父から子へ受け継がれるもの 〜「BIUTIFUL ビューティフル」〜

BIUTIFUL ビューティフル(2010年 スペイン/メキシコ)

バルセロナの下層に暮らし、不法就労斡旋のブローカーという非合法な仕事によって日々の糧を得る男は末期ガン、分かれた妻は躁鬱病を患い病院を出たり入ったり。それでも2人の子供たちにはちゃんとした教育を受けさせ、まともに育ってほしいと願うが、残された時間はあまりに短く…。

Buitiful 先週、映画館で観た。
英国王もスワンも映画館に行かず仕舞いになってしまったが、ようやく奮起してこの映画を観に行ったのは、アレハンドロ・ゴンサレス・イニャリトゥ監督と、ハビエル・バルデム主演という組み合わせに引かれてのこと。バルデム、出ずっぱりだけど、主演の華があるから、引き込まれてしまいます。
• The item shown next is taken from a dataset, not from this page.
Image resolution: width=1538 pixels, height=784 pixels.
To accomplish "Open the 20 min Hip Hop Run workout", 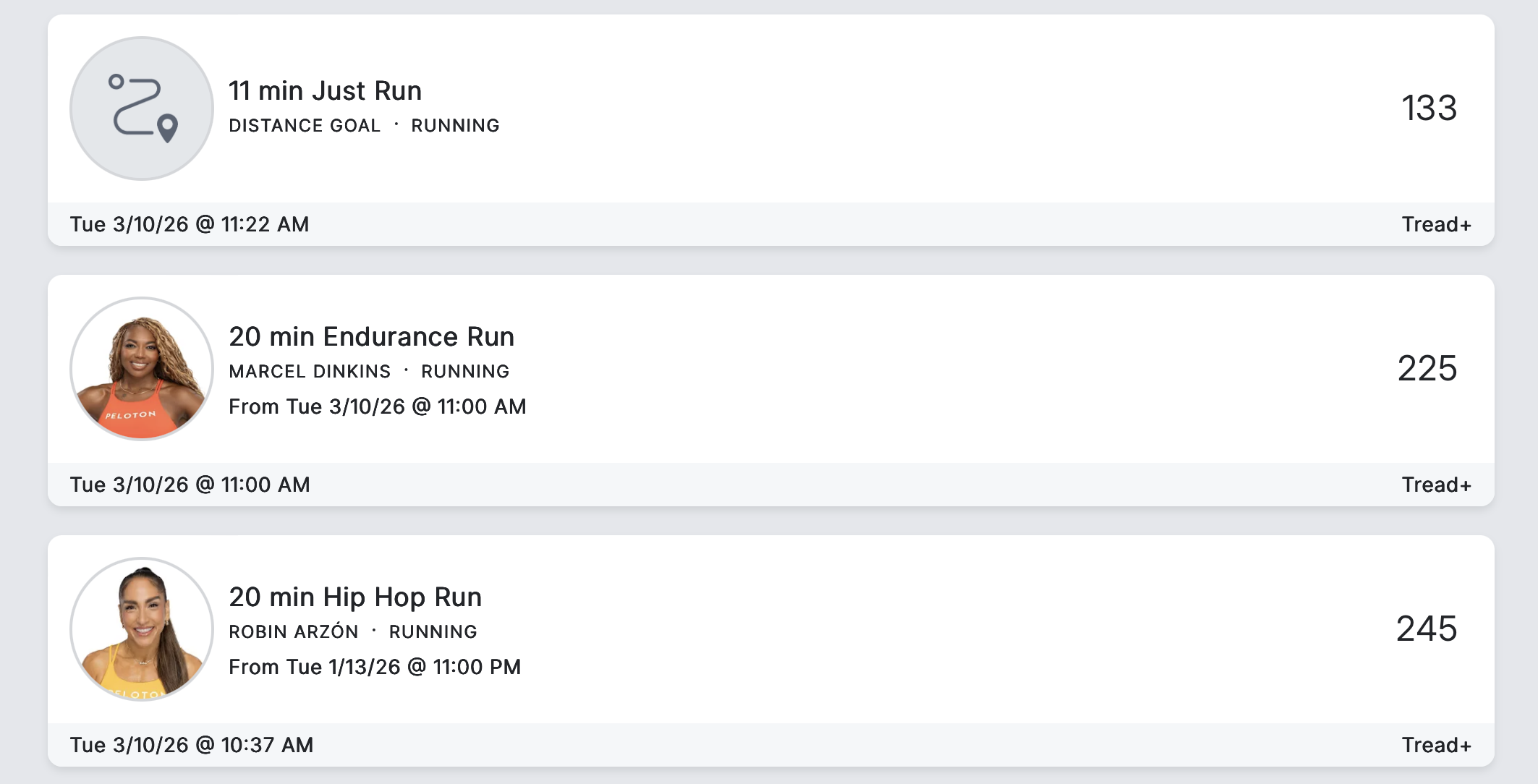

非合法な仕事のかたわら、バルデムは近隣の人々の葬儀に呼ばれ、遺体を前にその者の遺言を聞き出し、遺族に伝えるという霊媒師のような小遣い稼ぎもしている。メキシコの監督の映画は死者の扱いが独特で面白い。祖先のガイコツを家に飾ってきた伝統と関係があるのだろうか。

(注意:以下ネタバレ)

バルデムが貯めてきたお金を渡して、子供たちの面倒を見ることを託したあの人は、あのまま祖国に帰ろうとして、何かに巻き込まれ命を落としたのだろう(と、自分は判断したけど)。おとぎ話のような甘いところは一切ない映画だったが、ラストで、父親から長女に、祖母の指輪とともに受け継がれたものがあることが分かったときに、静かな感動がある。娘自身はまだ気づいていない。父親は気づいただろうか。血は引き継がれていくという何よりのあかし。

ヨーロッパの不法就労者の描写では、偽ブランド品を路上で売るセネガル人たちが、警察の手入れが入ったときのためにすぐに店をたためるパラシュート式の敷物を考案して使っているところが面白かった。あれだけで、彼らがいかに際どいところで生きているかが分かるってもんだ。
あと、中国人の同性愛者が登場するが、中国では一人っ子政策の影響か、同性愛者が急増しているというニュースを目にしたばかりだったので、これもリアルな感じがした。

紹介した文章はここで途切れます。